誰もがスリムで健康な体を維持したい時代。それならば“黒い”食材に注目してみませんか? 私たちは、無意識のうちに白米や小麦粉、白砂糖を食べることが多くなっていますが、これらは“白く”精製されたものなのです。精製の過程で、体にもいいさまざまな栄養素が取り除かれてしまっています。食卓から白いものを減らすだけで、スリムと健康にまた一歩近づけるのです。

“黒い”食材には栄養がいっぱい

玄米から表皮と胚芽を取り除いて生成したものが白米です。白米は食べやすく美味しいものですが、実は生成の過程で取り除かれた部分にこそ栄養が詰まっているのです。玄米は白米と比べると、ビタミン、ミネラル、食物繊維が豊富で、人が必要とする栄養素のほとんどすべてが含まれているため、完全栄養食品と言われています。玄米と白米の栄養を比較すると、カルシウムは2倍、ビタミンB1は5倍、ビタミンB2は2倍、食物繊維は6倍などとなっています。もちろんその他の鉄分、リン、カリウム、ビタミンEなどの栄養素も白米の数倍含まれています。小麦粉も精製する前の全粒粉なら、鉄分やビタミンB1、食物繊維が小麦粉の3倍も含まれています。これらの“黒い”食材は、“白い”食材と比べると口当たりが悪いのですが、健康生活を目指すなら“黒い”食材をチョイスしてください。

糖分も白砂糖よりも黒砂糖がおススメ!

精製した白砂糖も黒砂糖も原料は同じサトウキビです。甘み成分はどちらも「ショ糖」という糖類ですが、上白糖の場合、不純物を取り除いて生成するため糖度は98%にもなります。精製されていない黒砂糖は、サトウキビの汁を煮詰めて固めただけなので糖度は80%程度。
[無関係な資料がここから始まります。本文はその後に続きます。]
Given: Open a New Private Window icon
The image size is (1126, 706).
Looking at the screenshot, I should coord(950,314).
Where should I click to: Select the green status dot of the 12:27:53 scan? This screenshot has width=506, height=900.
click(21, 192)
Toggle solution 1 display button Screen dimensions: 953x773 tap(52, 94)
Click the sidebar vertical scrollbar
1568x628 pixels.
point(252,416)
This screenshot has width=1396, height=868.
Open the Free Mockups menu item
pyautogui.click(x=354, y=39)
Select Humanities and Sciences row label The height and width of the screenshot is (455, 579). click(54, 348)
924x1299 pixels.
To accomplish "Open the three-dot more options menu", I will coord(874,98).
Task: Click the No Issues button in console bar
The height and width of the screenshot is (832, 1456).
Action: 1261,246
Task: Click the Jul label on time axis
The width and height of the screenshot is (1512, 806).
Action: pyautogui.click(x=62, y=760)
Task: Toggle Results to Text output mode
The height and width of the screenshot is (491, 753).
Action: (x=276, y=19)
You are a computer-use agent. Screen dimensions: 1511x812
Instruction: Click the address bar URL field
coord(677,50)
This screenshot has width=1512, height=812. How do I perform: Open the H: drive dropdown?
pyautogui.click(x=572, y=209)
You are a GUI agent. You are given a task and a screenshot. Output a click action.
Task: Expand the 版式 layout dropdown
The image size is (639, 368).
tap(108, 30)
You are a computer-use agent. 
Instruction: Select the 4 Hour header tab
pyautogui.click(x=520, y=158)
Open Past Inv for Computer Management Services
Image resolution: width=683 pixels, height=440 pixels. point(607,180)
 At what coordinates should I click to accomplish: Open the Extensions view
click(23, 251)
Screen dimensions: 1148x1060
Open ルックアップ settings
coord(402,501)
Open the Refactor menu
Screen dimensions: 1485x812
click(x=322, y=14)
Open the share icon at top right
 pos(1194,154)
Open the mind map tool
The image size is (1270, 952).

黒砂糖には糖分のほかに、カルシウムやカリウム、リン、鉄分などの栄養が豊富に含まれています。黒砂糖はそれらの栄養素のコクのある深い味わいが特徴です。

“黒い”食材なら少量でも栄養はバッチリ

精製されていない“黒い”食材には、生成された“白い”食材にはない栄養素がいっぱいです。厚生労働省では1日30品目以上の摂取を推奨していますが、これはあくまでも白米や小麦粉を主食として食べることを前提としたものです。玄米や全粒粉であれば、主食そのものに豊富な栄養が含まれているので、少量でも必要な栄養素を摂取することができます。また、生成されていない食品はGI値が低くなることも特徴です。よく噛んでゆっくり食べることで、血糖値の急上昇を抑えることができるので、糖尿病の予防にも効果的です。

食卓から白い食べ物を減らすだけで、スリムで健康になれるなんて!まずは一週間チャレンジしてみてはいかがでしょうか?